The recent retail and fast food industry protests regarding demands for a “living wage” remind us that corporate campaigns by unions are a form of corporate warfare. They seek to inflict upon employers a “death from a thousand cuts.” Corporate campaign tactics include publicizing extremely negative and often false statements concerning the target company and its executives and attempting to intimidate those doing business with company. The objective is typically to embarrass the target, cause customers to take their business elsewhere, and ultimately force the employer to agree to some union demand.
The situation is not getting any easier for employers. Decisions by the National Labor Relations Board (NLRB) during the Obama administration have, in all but the most egregious cases, eliminated the relief available to employers through the filing of unfair labor practice charges against unions under the National Labor Relations Act (NLRA). Current Board precedent recognizes corporate campaign tactics as “free speech” protected by the First Amendment to the U.S. Constitution, necessarily limiting the labor law remedies available to affected employers. Likewise, the inability of the criminal justice system to promptly and effectively respond to union pressure tactics can be frustrating.
Employers can adopt a more aggressive response to union public relations attacks, particularly if the union’s claims are false or misleading to the public or when the company has nothing to do with the alleged “dispute.” With private sector unions now reportedly representing only 6.7 percent of the workforce and public perception of unions declining, employers need not remain silent when unions disparage their companies and disrupt customer relationships.
The NLRB’s Refusal to Protect Employers From Banners, Rats, and Similar Customer-Facing Attacks
In United Brotherhood of Carpenters and Joiners of America, Local Union No. 1506 and Eliason & Knuth of Arizona, Inc., 355 NLRB No.159 (2010), the Board concluded that the union’s 20-foot banners with messages attacking two medical centers and a restaurant did not constitute “picketing” and, therefore, constituted activity not prohibited by Section 8(b)(4) of the NLRA. Similarly, the Board has refused to take any action when unions erect large inflatable “rats” and distribute handbills at the premises of employers doing business with companies with which the union claims to have a dispute. Protected by this precedent, it is common for unions to erect “SHAME ON” banners at places of business to create the false impression that the otherwise “neutral” employer is involved in a “labor dispute.”
Employers Fight Back
Employers are starting to see the wisdom of meeting these attacks head on. Recently, one Wichita Kansas Subaru dealership targeted with a “SHAME ON YOU” banner implemented an extremely creative response: it created its own banner (in the same color, size, and typeface as the union’s) that said “FOR HAVING UNBEATABLE PRICES” and placed it next to the union’s banner. The genesis of the “dispute” was the dealership’s decision to award drywall work to a local open shop (non-union) contractor employing local residents. The carpenters union was unhappy that the dealership did not award the work to its members. It apparently did not matter to the union that the work was competitively bid or that the union contractor’s bid was significantly more expensive. The dealership’s “counter banner” caught the attention of local television media and even shifted the focus back onto the union and its decision to employ minimum wage workers as banner holders. The dealership also put out its own message to the public detailing its efforts to grow and support the local economy.
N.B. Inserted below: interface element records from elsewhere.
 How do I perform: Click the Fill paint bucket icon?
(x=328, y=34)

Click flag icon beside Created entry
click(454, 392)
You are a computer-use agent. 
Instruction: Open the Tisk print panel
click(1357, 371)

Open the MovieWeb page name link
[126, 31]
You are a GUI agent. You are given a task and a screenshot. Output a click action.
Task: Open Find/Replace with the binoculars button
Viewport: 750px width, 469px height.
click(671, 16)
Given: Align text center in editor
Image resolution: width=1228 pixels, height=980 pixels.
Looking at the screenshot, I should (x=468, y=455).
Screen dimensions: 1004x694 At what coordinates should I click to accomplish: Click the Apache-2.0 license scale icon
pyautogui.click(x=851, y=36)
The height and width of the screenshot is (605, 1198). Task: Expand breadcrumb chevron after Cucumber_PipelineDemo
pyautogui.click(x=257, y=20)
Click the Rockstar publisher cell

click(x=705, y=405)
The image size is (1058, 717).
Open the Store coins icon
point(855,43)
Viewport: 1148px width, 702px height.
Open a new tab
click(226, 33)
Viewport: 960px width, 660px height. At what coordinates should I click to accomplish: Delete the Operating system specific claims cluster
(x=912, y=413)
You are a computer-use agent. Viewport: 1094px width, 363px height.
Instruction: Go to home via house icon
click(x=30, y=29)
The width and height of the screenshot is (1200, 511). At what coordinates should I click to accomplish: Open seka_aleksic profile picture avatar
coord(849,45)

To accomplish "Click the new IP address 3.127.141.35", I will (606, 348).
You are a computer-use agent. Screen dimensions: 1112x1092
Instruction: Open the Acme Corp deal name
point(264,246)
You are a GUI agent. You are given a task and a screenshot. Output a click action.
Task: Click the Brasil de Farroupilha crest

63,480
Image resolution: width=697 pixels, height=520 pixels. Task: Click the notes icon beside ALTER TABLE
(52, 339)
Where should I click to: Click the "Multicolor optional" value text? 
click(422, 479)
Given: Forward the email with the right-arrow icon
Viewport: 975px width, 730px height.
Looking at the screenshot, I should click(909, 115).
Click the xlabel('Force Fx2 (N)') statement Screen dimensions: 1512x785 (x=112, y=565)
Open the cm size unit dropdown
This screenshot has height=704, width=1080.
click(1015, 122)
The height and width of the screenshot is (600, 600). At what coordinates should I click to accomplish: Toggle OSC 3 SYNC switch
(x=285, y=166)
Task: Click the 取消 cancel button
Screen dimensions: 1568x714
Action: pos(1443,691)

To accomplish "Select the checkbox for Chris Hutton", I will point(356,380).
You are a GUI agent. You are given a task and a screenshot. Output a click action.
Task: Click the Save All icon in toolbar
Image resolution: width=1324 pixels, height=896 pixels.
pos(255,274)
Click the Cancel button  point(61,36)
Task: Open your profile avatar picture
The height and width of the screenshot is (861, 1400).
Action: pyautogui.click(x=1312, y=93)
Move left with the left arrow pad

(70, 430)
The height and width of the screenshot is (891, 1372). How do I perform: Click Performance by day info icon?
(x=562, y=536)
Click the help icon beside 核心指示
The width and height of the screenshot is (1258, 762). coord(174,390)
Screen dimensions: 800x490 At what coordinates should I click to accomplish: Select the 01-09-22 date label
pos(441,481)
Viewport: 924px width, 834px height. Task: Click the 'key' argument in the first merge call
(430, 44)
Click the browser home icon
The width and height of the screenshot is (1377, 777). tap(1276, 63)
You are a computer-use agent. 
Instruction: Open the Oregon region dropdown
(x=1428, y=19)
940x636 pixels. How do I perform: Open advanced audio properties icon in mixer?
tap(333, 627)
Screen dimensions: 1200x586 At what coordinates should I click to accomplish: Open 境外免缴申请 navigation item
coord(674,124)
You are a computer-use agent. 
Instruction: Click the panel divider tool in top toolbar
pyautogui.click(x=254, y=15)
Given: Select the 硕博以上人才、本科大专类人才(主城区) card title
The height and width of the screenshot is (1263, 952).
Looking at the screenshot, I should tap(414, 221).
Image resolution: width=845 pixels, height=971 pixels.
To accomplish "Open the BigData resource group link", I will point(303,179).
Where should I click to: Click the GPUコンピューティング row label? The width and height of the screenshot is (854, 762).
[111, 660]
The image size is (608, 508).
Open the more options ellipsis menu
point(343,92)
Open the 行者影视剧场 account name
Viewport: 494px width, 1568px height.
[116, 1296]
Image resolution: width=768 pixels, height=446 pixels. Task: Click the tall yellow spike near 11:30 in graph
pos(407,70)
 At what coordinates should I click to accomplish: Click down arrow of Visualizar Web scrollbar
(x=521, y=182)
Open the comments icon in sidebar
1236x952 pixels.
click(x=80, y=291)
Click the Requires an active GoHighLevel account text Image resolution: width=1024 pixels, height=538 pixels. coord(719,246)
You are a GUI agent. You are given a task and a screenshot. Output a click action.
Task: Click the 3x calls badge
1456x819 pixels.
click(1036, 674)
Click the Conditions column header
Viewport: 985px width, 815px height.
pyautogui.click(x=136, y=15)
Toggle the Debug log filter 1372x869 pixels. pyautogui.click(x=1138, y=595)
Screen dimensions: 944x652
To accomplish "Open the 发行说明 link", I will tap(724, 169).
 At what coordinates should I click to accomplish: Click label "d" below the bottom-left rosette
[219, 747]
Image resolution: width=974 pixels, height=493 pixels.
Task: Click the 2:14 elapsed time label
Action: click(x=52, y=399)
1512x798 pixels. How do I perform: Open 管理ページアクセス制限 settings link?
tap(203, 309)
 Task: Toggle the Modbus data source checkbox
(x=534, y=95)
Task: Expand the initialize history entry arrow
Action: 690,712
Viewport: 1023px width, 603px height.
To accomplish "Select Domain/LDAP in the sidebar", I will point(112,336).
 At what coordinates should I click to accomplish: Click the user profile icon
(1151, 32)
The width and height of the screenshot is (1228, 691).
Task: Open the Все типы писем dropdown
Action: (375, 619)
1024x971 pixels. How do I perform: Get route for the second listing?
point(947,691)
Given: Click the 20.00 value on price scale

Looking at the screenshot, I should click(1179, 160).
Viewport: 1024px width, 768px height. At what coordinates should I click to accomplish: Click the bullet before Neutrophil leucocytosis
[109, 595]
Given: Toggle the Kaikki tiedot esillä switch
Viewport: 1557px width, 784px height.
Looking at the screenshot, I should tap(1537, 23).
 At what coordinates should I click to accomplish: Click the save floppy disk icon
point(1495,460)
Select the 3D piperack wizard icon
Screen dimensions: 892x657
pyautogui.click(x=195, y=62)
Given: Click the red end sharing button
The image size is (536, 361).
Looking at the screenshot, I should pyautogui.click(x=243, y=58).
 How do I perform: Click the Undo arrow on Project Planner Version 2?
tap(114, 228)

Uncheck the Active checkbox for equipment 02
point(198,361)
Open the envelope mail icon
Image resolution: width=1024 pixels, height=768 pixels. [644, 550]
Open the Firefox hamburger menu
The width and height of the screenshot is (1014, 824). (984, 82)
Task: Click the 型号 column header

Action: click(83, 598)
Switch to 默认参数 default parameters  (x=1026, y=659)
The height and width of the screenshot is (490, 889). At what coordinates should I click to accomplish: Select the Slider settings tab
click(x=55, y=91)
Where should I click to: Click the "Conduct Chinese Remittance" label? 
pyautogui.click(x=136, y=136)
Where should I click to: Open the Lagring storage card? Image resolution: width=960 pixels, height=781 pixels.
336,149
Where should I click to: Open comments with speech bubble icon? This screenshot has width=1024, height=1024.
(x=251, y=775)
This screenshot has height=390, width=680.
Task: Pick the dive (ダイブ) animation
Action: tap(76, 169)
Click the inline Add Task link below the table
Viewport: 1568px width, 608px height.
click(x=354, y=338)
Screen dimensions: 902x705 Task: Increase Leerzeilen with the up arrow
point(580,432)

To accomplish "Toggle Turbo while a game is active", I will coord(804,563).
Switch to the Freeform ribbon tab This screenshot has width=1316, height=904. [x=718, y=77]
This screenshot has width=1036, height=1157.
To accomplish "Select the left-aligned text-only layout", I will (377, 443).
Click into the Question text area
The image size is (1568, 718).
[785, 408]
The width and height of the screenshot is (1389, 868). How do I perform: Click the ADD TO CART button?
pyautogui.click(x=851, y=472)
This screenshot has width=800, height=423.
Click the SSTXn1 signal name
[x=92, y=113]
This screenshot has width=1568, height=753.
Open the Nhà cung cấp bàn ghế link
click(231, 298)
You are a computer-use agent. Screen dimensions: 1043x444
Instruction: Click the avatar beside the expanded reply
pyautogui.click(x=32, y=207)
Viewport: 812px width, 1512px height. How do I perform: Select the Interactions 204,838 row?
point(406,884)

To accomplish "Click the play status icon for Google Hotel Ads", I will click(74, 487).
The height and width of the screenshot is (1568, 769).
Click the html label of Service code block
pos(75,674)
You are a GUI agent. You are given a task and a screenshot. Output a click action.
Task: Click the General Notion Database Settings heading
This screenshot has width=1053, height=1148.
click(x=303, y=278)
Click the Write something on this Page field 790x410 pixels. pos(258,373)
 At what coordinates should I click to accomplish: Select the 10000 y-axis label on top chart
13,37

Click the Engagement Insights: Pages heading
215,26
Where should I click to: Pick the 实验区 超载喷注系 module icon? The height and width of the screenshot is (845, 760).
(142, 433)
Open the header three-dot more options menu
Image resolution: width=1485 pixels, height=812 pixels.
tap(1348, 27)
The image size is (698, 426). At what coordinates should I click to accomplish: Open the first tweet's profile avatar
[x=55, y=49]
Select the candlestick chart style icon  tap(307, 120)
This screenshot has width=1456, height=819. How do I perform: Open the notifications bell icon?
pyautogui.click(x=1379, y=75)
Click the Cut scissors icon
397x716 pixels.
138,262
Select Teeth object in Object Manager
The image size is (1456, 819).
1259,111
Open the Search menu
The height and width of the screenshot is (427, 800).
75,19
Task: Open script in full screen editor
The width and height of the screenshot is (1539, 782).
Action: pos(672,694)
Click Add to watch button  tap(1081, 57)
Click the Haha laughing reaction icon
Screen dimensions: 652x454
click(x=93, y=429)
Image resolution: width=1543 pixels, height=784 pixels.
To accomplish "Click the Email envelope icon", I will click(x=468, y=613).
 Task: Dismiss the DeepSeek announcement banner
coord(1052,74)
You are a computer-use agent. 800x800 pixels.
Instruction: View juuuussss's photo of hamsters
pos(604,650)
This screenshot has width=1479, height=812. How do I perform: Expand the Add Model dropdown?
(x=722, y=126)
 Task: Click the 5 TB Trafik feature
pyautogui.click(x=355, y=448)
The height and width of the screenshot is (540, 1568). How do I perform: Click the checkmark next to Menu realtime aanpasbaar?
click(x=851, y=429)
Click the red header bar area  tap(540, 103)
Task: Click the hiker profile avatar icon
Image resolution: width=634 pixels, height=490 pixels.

Similarly, a Philadelphia real estate developer, Post Brother Apartments, targeted by the city’s building trades unions for using open shop subcontractors, established a website to publicize the unions’ tactics, which included vulgar handbills with photoshopped images of the president’s wife engaging in sex acts as well as various well-documented incidents of vandalism, employee intimidation, assault, and other low brow tactics, all captured on video. Another example of an employer counterattack against union corporate campaign tactics is the “Keep Colorado Construction Competitive” (KC3) campaign. KC3 is a group of general contractors and subcontractors that are combating building trade union disruptions and propaganda by getting out their own message to the public.
Because private sector labor unions are losing membership, dues money, and political influence, it is likely that unions will increase the use of corporate warfare to place pressure on employers to achieve their ends. Employers faced with a corporate campaign, particularly those that have no relationship to the alleged “dispute,” face an uneven playing field at the NLRB that favors the unions. Rather than accept the potential negative publicity brought about by misleading public relations assaults, employers should consider a more aggressive response. And, dependent upon the specific facts, a complaint in federal court against the offending union may result in a substantial award of damages. Finally, employers that may be the target of a corporate campaign should take preparatory steps to develop a common sense plan including appropriate countermeasures and preemptive action.